La figura de Francisco, el primer papa iberoamericano y el único de la orden jesuita, que acaba de dejarnos tras 12 años de pontificado, ha levantado todo tipo de filias y fobias tanto entre las filas católicas como en las del laicismo (progresista o no).
Sencillo, directo, inteligente y quizás, por encima de todo eso, controvertido. Es lógico porque es, no ya difícil sino imposible, contentar a casi 1500 millones de católicos existentes en el mundo y, mucho más aún, al resto de los mortales, de diferentes sensibilidades políticas, religiosas y sociales.
Quizás en lo que todo el mundo esté de acuerdo es en que Jorge Bergoglio, el Papa Francisco, ha sido el Pontífice que menos indiferencia ha concentrado sobre su figura y, curiosamente, lo que parece haber ocurrido con él es que ha influído más en el terreno del laicismo, e incluso en el de las otras religiones, que entre los católicos de a pie.
No así, en el seno de la propia Iglesia, cuyas formas, prioridades y conceptos (fe, misericordia, esperanza, atención a los más pobres y marginados de la sociedad, etc.), se han visto sustancialmente revisados, actualizados y revitalizados a lo largo de su pontificado.
Y, lo que aún es mucho más extraordinario, la coherencia de un Papa entre lo que dice y lo que hace nunca ha estado más en línea que con este Pontífice de origen argentino que ha sabido acercarse al alma del pueblo de principio a fin de su pontificado, casi como si se tratase de un párroco global a quién todo el mundo sentía cercano, un cura de pueblo al que uno podía acercarse.

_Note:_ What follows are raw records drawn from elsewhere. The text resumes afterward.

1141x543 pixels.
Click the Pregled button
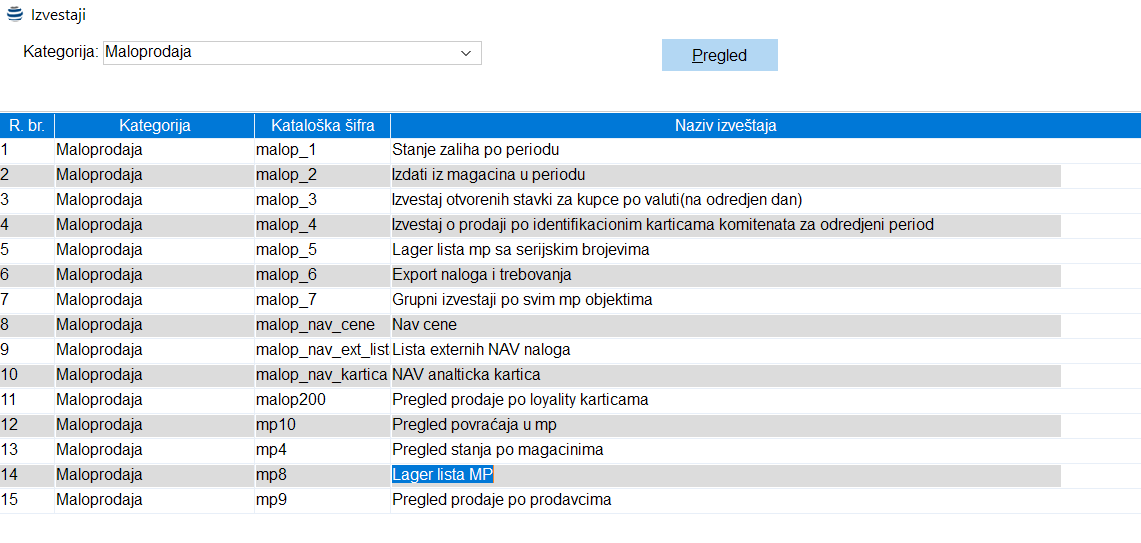[719, 55]
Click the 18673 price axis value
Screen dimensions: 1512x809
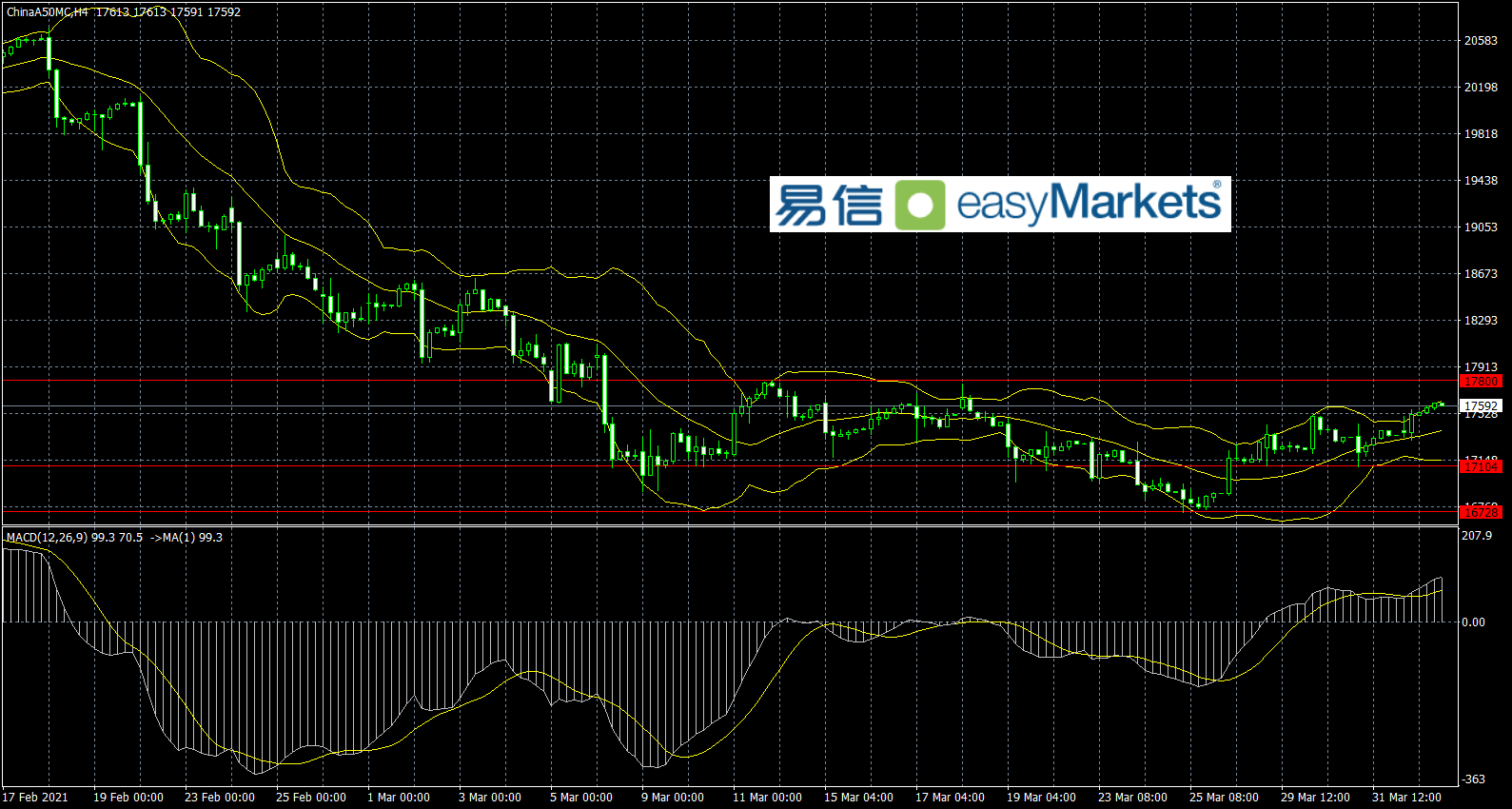[x=1481, y=274]
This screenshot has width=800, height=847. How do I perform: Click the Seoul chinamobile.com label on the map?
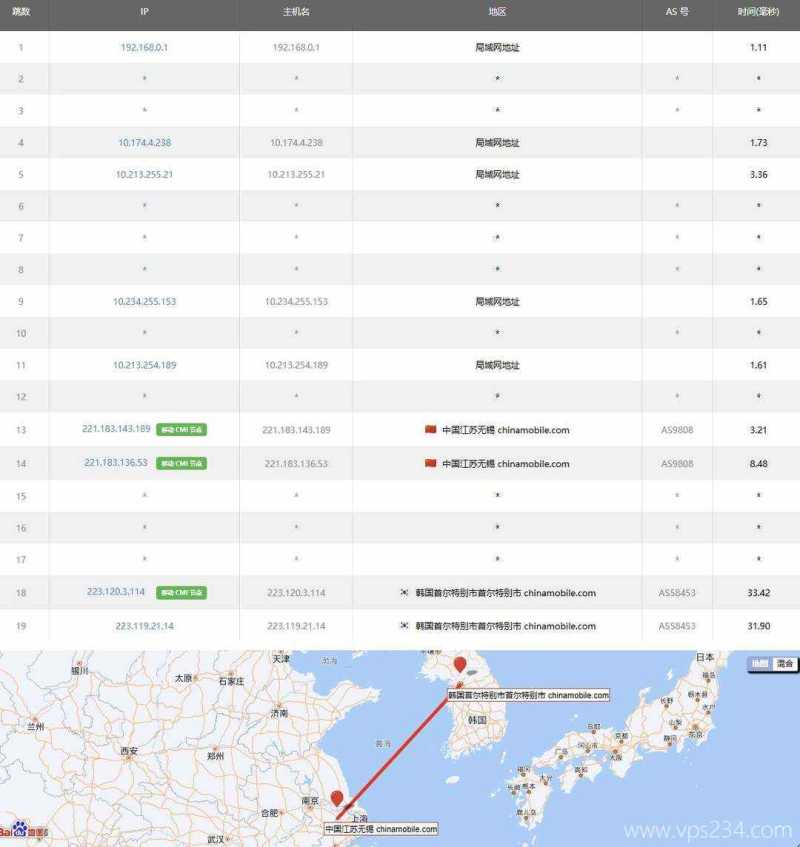tap(529, 695)
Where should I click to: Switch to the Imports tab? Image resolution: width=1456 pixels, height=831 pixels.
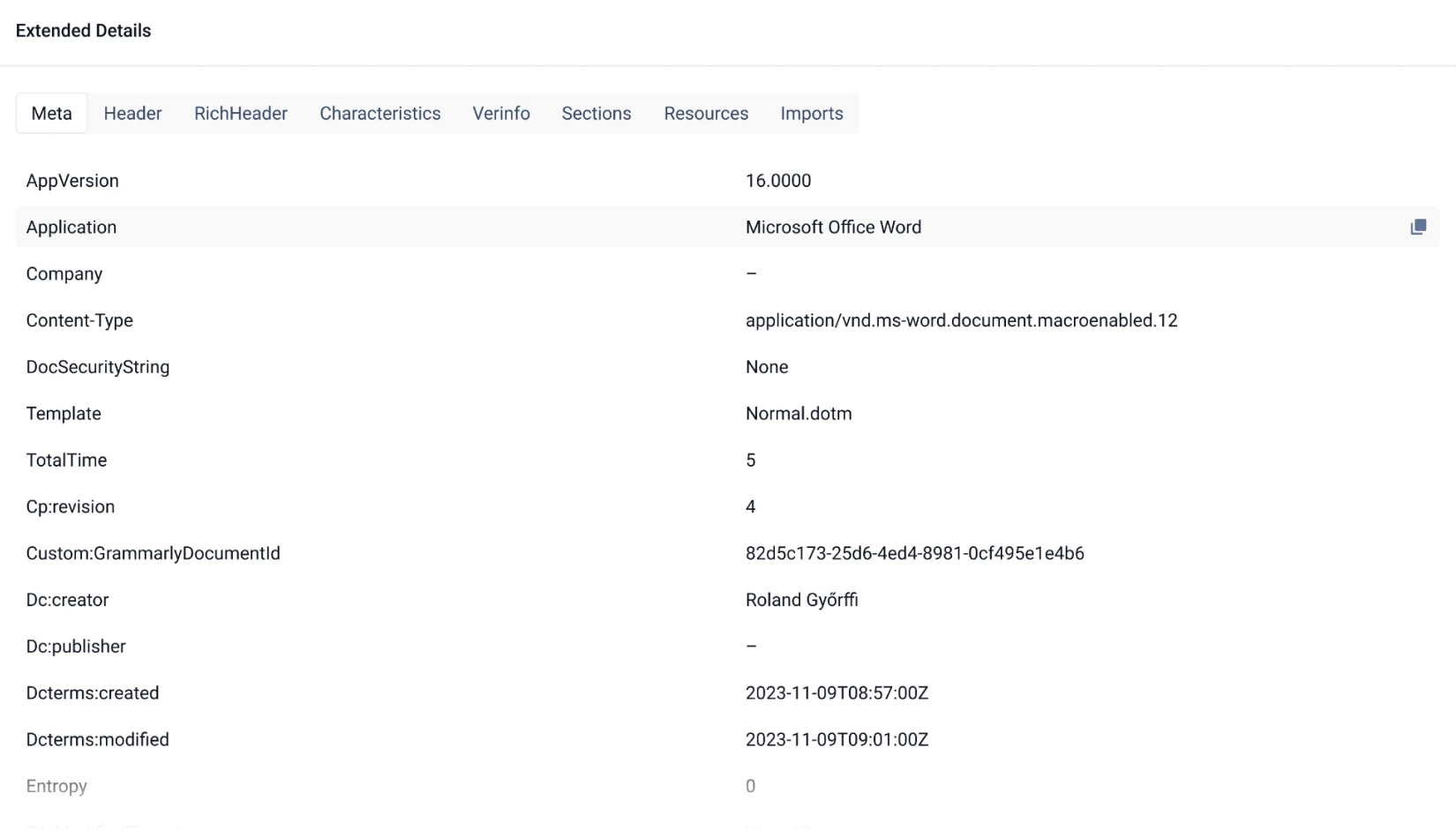(811, 114)
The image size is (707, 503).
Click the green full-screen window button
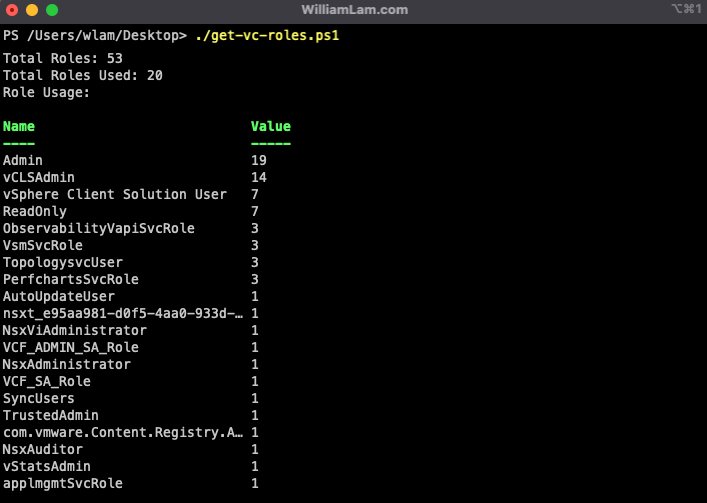click(x=51, y=10)
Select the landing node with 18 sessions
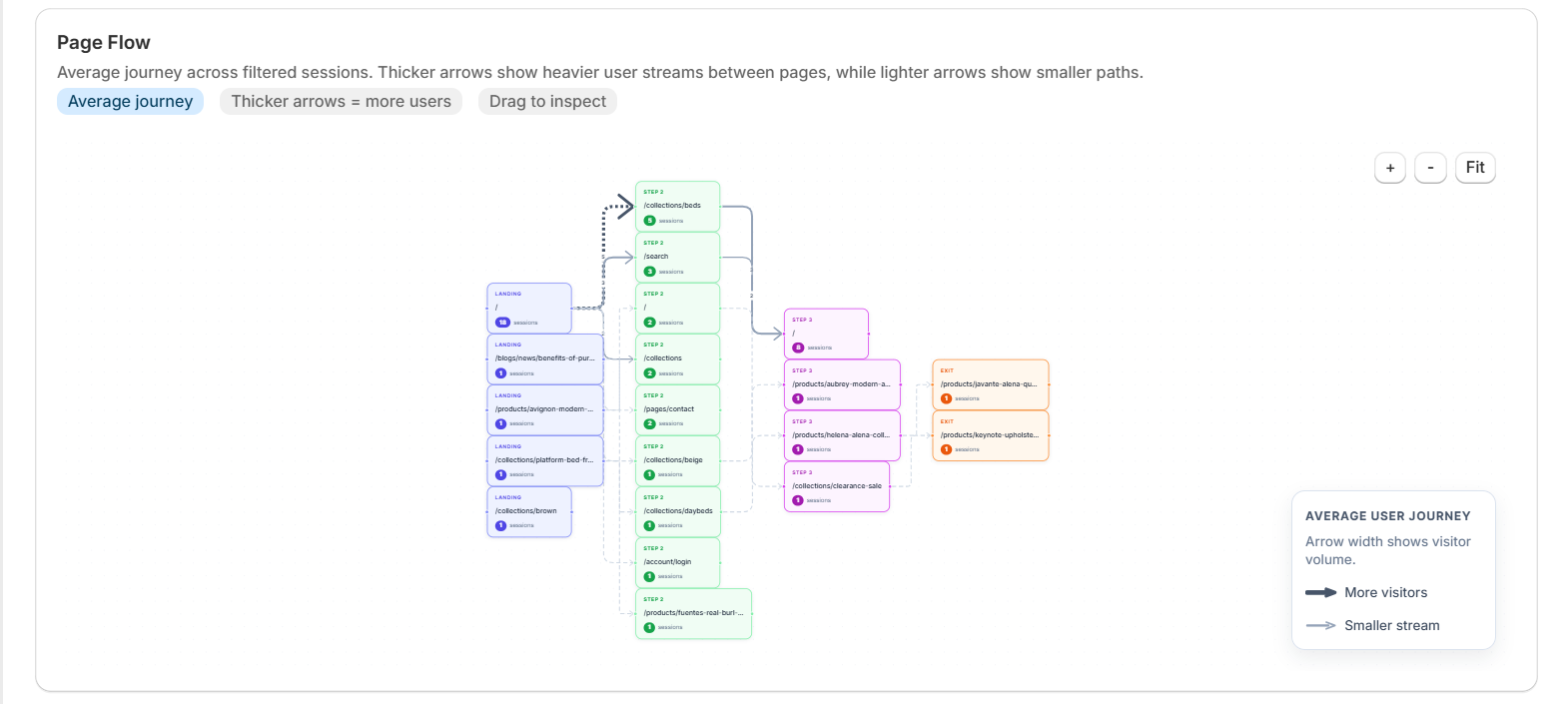The height and width of the screenshot is (704, 1568). [x=529, y=308]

La renuncia al boato, a sus espacios dentro del Vaticano y el traslado de residencia desde el apartamento papal tradicional hasta una humilde celda de 3 por 4 en la residencia Santa Marta, es una lección de humildad, sencillez y teología más profunda que cualquier encíclica lanzada desde el Vaticano.
Si Juan XXIII fue el Papa que transformó profundamente a la Iglesia a través del Concilio Vaticano II, Juan Pablo II fue el Papa de la libertad y Benedicto XVI el de la inteligencia y la sabiduría , Francisco ha sido el que ha evidenciado en mayor medida la sensibilidad social de la Iglesia a través de la práctica permanente y cotidiana de la caridad, la misericordia y el acercamiento a los más débiles de la sociedad (pobres, enfermos, encarcelados, personas con discapacidad, ancianos, etc.).
Su capacidad de atracción de esa parte de la sociedad alineada con el libre pensamiento, la agnóstica y atea, heredera de la Revolución francesa, no ha hecho; sin embargo, que Bergoglio dé ni un paso atrás en cuestiones medulares que siempre han presidido la doctrina de la Iglesia como, por ejemplo su oposición frontal al aborto o la eutanasia, el celibato o la ordenación sacerdotal de mujeres.
Y, sin embargo, eso no ha sido obstáculo alguno para que los medios de comunicación o los intelectuales de izquierdas hayan apoyado siempre las grandes líneas y los grandes gestos de su pontificado. En otras palabras, que algo que hasta ahora parecía imposible, como era el diálogo directo entre la Iglesia y todos estos sectores haya fructificado por fín.
A pesar de las reticencias que se han suscitado en ciertos sectores conservadores y ultraconservadores, tanto de la Iglesia católica como del ámbito político, la labor de Jorge Bergoglio al frente de la Santa Sede en este periodo histórico de tantos cambios y tanta incertidumbre, ha conseguido hacer presente a Dios mucho más allá de los límites geográficos e ideológicos del catolicismo. Su profunda religiosidad, su fe inquebrantable, su sencillez y su humildad han conseguido cambiar al mundo. Un mundo que, sin duda, sería mucho peor si Francisco no hubiera existido.